In the Orient, an old custom would cause a host to go to the seat of the honored guest and take the glass that he was drinking from and break it at the end of the meal. This was done for a reason. . . . The reason was that “no lesser hand” would ever touch the glass again. Perhaps this was in Mary’s mind that day when she broke the alabaster box.
-But there was one thing in the mind of Jesus that probably never entered into Mary’s mind on that day in His last week. Jesus knew the custom in the East was first to bathe a body and then anoint the body with oils and perfumes. After the body had been attended to, then the flask that contained the perfume was dashed into pieces and placed in the grave with the body.
-Although Mary did not mean it as such, this was exactly what she was doing.
E. Greek Word Study
Mark 14:6 KJV And Jesus said, Let her alone; why trouble ye her? she hath wrought a good work on me.
-In the Greek language, there are two words that are used for “good.” There is agathos which describes a thing that is morally good and then there is kalos which describes a thing which is not only good but lovely.
-A thing might be agathos and yet it can be hard, stern, austere, and even unattractive. Justice, ethics, and honor can fall into this category. They are good and necessary but they are rigid and sometimes can be unmerciful and hurtful.
-But a thing can be kalos and it is winsome and lovely and have a certain appeal to it. That is exactly what Mary did. Love does not do only good things, love does lovely things.
• If love is true, there will always be some extravagance about it.
• If love can see, there will be a sense of recklessness that comes with it.
• If love is alive, it will not calculate, in fact if it gave everything, the gift would be too small.
lll. “WASTE” THE OINTMENT
-One of the greatest tragedies of life is that we are often moved to do something great and we do not do it. We may give in to a certain sense of shyness or awkwardness or even give in to second thoughts.
-It often occurs with the simplest of things—the impulse to send a letter of thanks, the impulse to tell someone how much they really mean to us, or the impulse to give some special gift. . . . . and far too often we give in to the ordinary. . . . and we never “waste” our perfume for the occasion that it was meant to be “wasted” on.
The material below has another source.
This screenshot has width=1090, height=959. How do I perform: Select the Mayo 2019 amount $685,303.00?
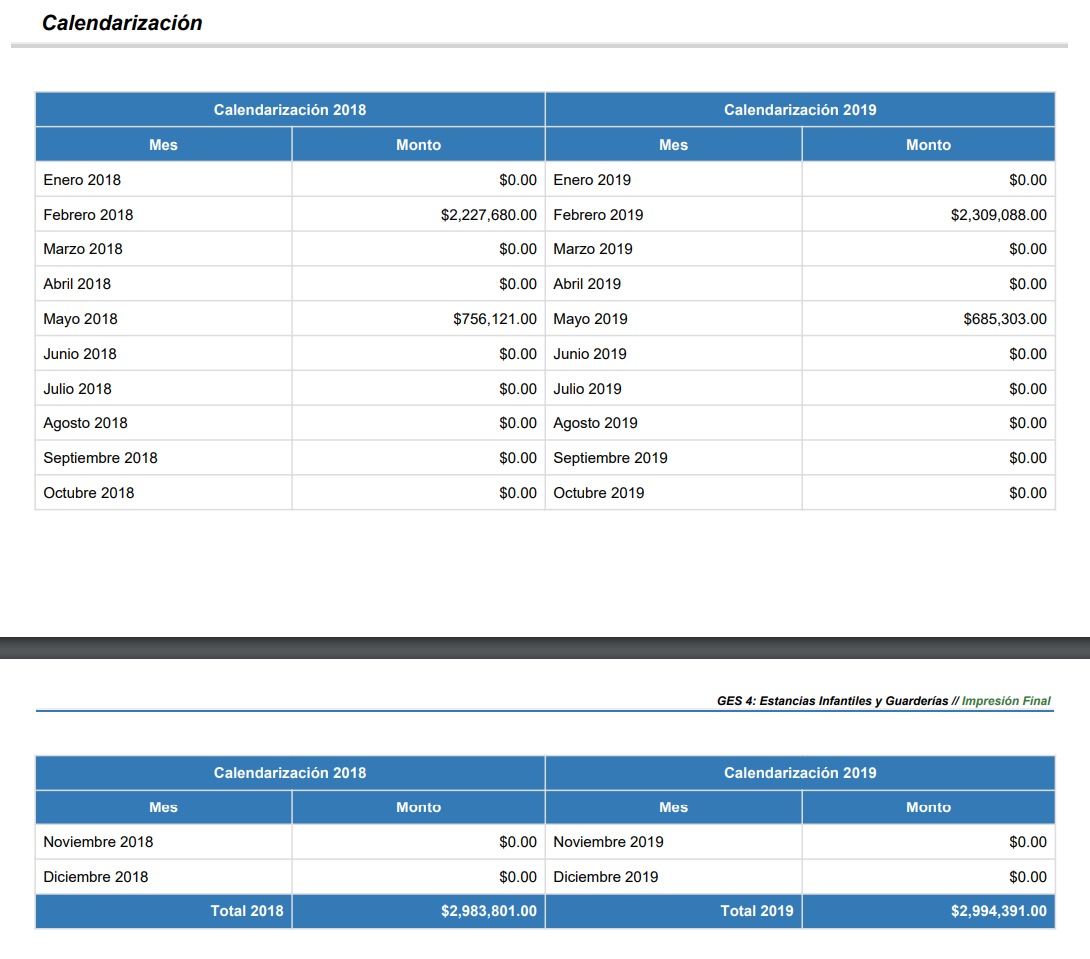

-To Mary, Jesus Christ was all of the world to her and she would not save her treasure for a lesser use! Why do so many insist on keeping their treasures, their alabaster boxes, their hoarded gifts away from the highest use of the Master?
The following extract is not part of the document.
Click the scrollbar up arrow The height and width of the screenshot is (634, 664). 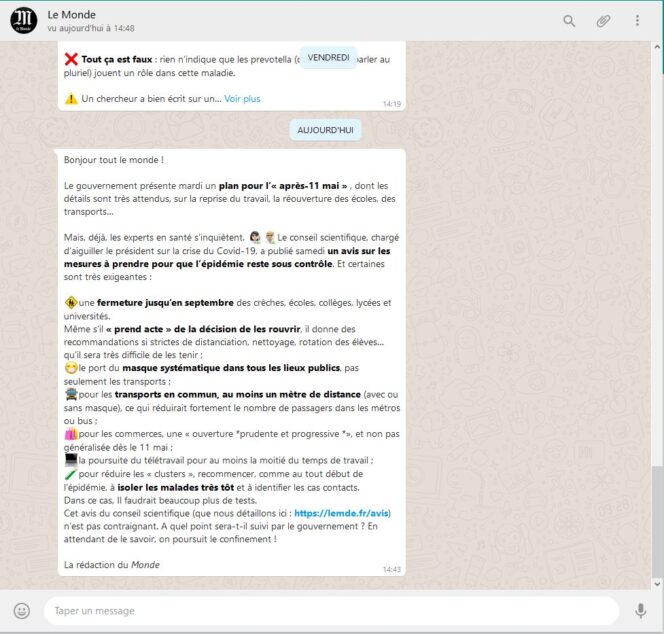click(656, 47)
-Was it really reckless extravagance of an impulsive and demonstrative woman?
-“She hath done what she could!” This was the description of the Lord as to her actions. Our actions will always perform a ministry beyond our immediate intentions. When you live your life this is crucial to understand.
-If I could, I would:
• Energize your prayers with faith and desire.
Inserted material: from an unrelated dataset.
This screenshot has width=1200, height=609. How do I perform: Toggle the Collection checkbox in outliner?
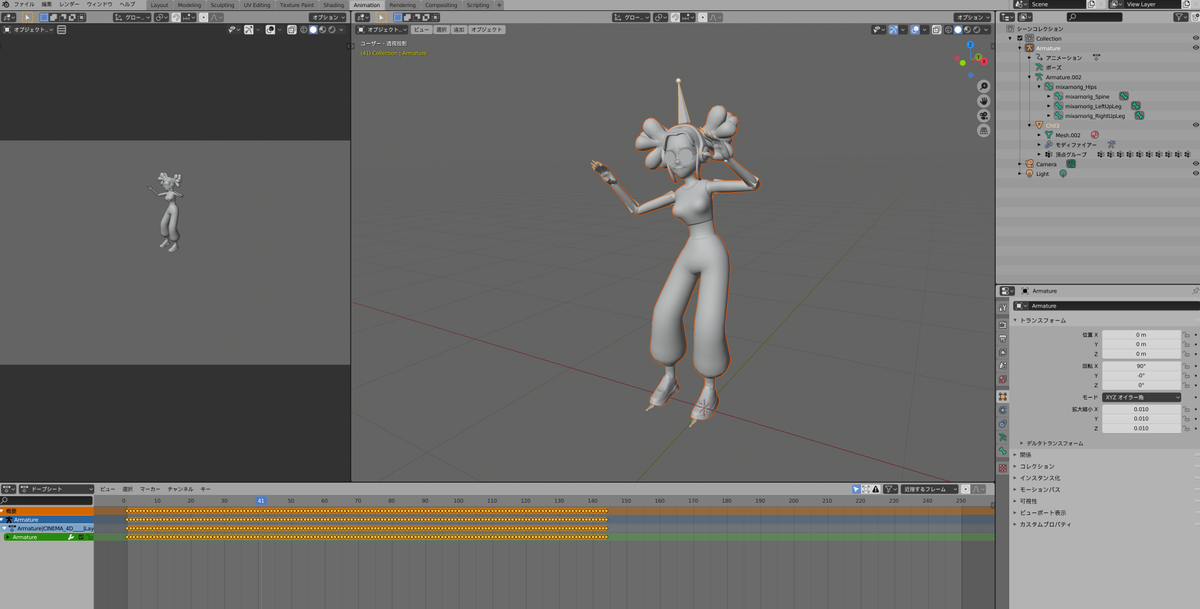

• Give you a restlessness that tormented your mind until you let your whole life collapse in the presence of God.
• Give you an insatiable hunger for God.
• Bless you with a desire for holiness.
• Touch you in a way that crippled your flesh but would exalt your spirit.
• Impact you with passion that raged to have true revival.
• Entrust to you a holy, godly, and awe-inspiring devotion to God.
• Impart to you a burning zeal to not just know the Word but to live the Word.
• Touch you with a transparency that caused you to live life before all men without reproach.
-I would do something to you that caused you to break the alabaster box into a thousand pieces. . . . but none of this can ever happen, in fact none of these things is entrusted to me to allow to happen, no matter how much I pray for you, preach to you, and fast for you. . . .all of this has to come from somewhere within. . . . . . you must long for a good work to come from “wasted ointment.”
-Remember though and I again quote one of the industry’s leaders: “Perfume is a promise in a bottle. Perfume speaks more to our vulnerabilities than our strengths. We sell hope.” With every sacrifice that is offered, there is a sense of hope that accompanies that sacrifice. . . . no matter what it is!